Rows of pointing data
════════════════════
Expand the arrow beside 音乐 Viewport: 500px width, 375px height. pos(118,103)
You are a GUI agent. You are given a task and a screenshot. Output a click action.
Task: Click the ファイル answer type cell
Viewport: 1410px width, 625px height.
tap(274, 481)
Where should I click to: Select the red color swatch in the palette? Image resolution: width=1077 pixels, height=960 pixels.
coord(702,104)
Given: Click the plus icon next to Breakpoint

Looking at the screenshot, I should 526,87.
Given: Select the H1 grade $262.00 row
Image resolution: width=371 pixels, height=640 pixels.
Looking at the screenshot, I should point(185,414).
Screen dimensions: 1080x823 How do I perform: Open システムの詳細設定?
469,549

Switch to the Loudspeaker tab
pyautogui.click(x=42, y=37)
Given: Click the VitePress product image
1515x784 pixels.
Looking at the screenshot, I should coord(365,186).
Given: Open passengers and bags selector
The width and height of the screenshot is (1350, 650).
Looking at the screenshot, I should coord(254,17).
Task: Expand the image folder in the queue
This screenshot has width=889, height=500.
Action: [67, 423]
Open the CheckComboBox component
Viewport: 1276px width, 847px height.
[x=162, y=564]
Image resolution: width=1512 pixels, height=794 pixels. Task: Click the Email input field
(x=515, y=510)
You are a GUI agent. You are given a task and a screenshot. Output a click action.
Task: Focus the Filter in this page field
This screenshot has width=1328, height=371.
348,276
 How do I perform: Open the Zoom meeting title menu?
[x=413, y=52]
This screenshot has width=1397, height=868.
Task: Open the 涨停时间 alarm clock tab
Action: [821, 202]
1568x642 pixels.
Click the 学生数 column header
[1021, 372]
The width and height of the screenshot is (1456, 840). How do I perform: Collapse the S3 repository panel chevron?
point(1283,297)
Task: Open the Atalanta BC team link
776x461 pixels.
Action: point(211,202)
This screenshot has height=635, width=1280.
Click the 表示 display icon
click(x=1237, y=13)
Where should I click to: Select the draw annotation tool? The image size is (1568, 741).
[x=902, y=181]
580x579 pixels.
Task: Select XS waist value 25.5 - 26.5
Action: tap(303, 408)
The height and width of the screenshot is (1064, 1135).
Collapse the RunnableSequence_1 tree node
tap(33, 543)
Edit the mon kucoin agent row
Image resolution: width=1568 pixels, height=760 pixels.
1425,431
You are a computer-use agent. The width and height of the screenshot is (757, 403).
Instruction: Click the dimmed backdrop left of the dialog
════════════════════
Output the records above exactly as they appear, starting at the line that contains "Where should I click to: Select the red" and ending at the line that contains "Looking at the screenshot, I should coord(365,186).", with both of those lines included.

Where should I click to: Select the red color swatch in the palette? Image resolution: width=1077 pixels, height=960 pixels.
coord(702,104)
Given: Click the plus icon next to Breakpoint

Looking at the screenshot, I should 526,87.
Given: Select the H1 grade $262.00 row
Image resolution: width=371 pixels, height=640 pixels.
Looking at the screenshot, I should point(185,414).
Screen dimensions: 1080x823 How do I perform: Open システムの詳細設定?
469,549

Switch to the Loudspeaker tab
pyautogui.click(x=42, y=37)
Given: Click the VitePress product image
1515x784 pixels.
Looking at the screenshot, I should coord(365,186).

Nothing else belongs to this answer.